I was a bit too old by the time the ‘90s came along to experience it in the way Claire has so capably and faithfully chronicled in this book, but still young enough to imbibe its energy and its excesses. I was 36 in 1990, finishing my PhD in the States, and when I returned to Manila the following year after five years of being away, I found a radically different scene from the one I’d left just after EDSA. I had a lot to adjust to, and somehow San Miguel beer and the city’s new nightlife seemed to ease those pains, at least until the next morning. 
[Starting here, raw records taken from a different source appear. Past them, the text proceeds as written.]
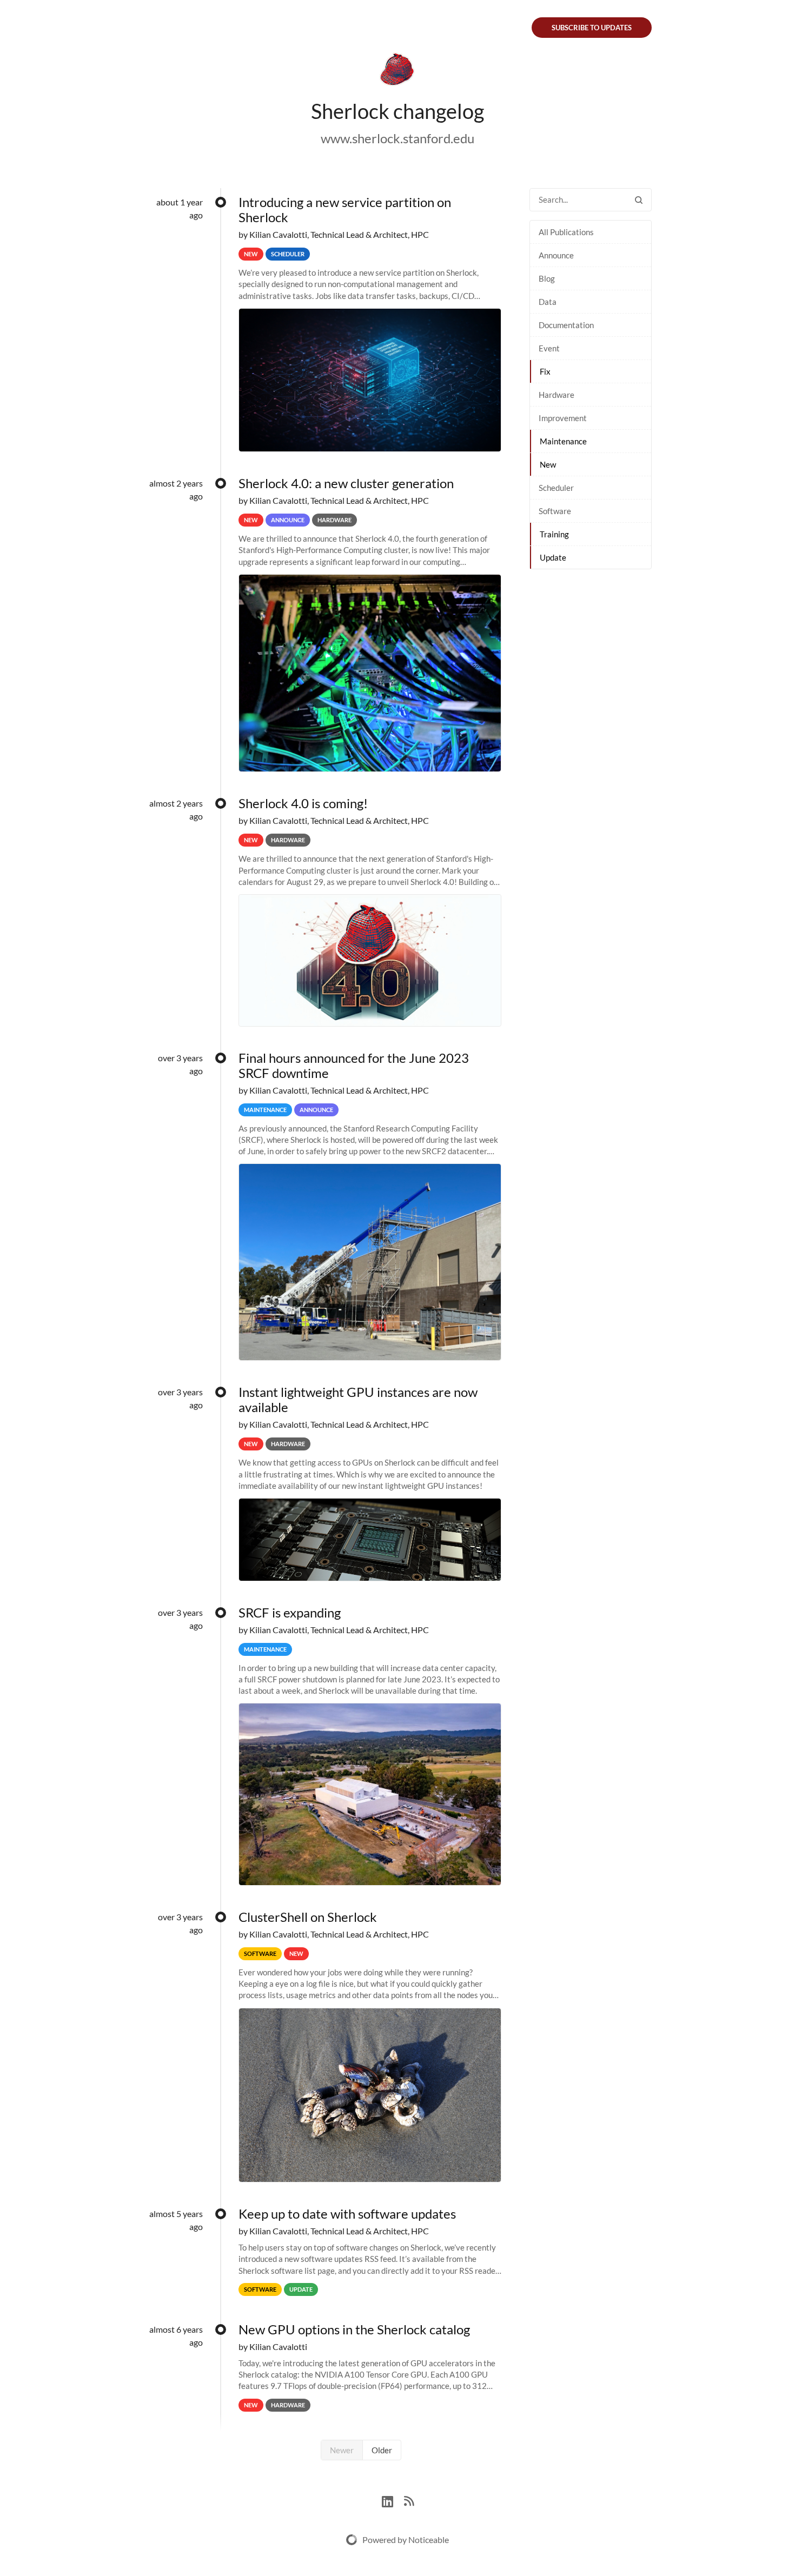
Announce (556, 255)
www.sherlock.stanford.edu (397, 138)
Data (547, 302)
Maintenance (563, 441)
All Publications (566, 232)
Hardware (556, 395)
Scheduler (556, 487)
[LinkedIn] (393, 2500)
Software (555, 511)
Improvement (563, 418)
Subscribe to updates (592, 27)
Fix (545, 371)
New (548, 464)
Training (554, 534)
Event (549, 348)
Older (382, 2450)
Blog (547, 278)
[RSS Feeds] (409, 2500)
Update (553, 557)
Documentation (566, 325)
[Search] (638, 200)
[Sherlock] (397, 71)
That was how, despite being too old to know the Eraserheads and their music, I managed to stumble once or twice into Club Dredd, Mayrics, the ‘70s Bistro, and a few other meccas mentioned here, but mostly just out of curiosity. I guess I was looking for something else, and found it on Timog Avenue with my partners-in-crime Charlson Ong and Arnold Azurin, finishing up with some coffee or a beer for the road at Sam’s Diner on Quezon Avenue at 3 am. I wasn’t even a Penguin person—I never thought of myself as being hip or cool—and I preferred hanging out with journos after work in that kebab place on Timog.

That was my life as a barfly—which was also how my newspaper column got that title—and its soundtrack consisted of Basia, Bryan Adams, and “Total Eclipse of the Heart.” I wasn’t much into bands—no one could beat the Beatles—and OPM for me meant APO and Louie Ocampo, whose songs were singable and could make me smile, which I needed a lot. It was a wild time, when I was smoking and drinking and messing around town in my white VW, courting disaster, until one day I found my way home and decided to stay there forever.

That makes the ‘90s sound like some kind of inferno, but now that I think about it, it was the last gasp of innocence before the 2000s and everything we associate with it—9/11, GMA and Erap, the Internet, the iPod, social media, K-pop, tokhang, Trump, the pandemic, the Marcos restoration, and AI—came in. There was a simple-mindedness even to our vices then; truth was truth, fake was fake, and it was easy to tell one from the other. It was rough and raw in many ways—even our 14.4K modems screeched like cats in heat when they connected—but we still got wide-eyed about the possibility of extra-terrestial menace in The X-Files, and we may even have believed that FVR’s “Philippines 2000” was going to be a better place even as we got worried sick over what Y2K would bring, so there remained a tender spot of credulity in us.

That’s all gone now, like Jacqui Magno’s voice, replaced by CGIs, deep fakes, and other synthetics produced by FaceMagic and ChatGPT. 

I can’t honestly say that I miss the ‘90s, and I feel much relieved to have survived them, but there’d be a huge hole in my life—and in the nation’s—if they didn’t happen. What’s in that hole is what’s in the music Claire writes about—and the music often gets it better than even we writers can.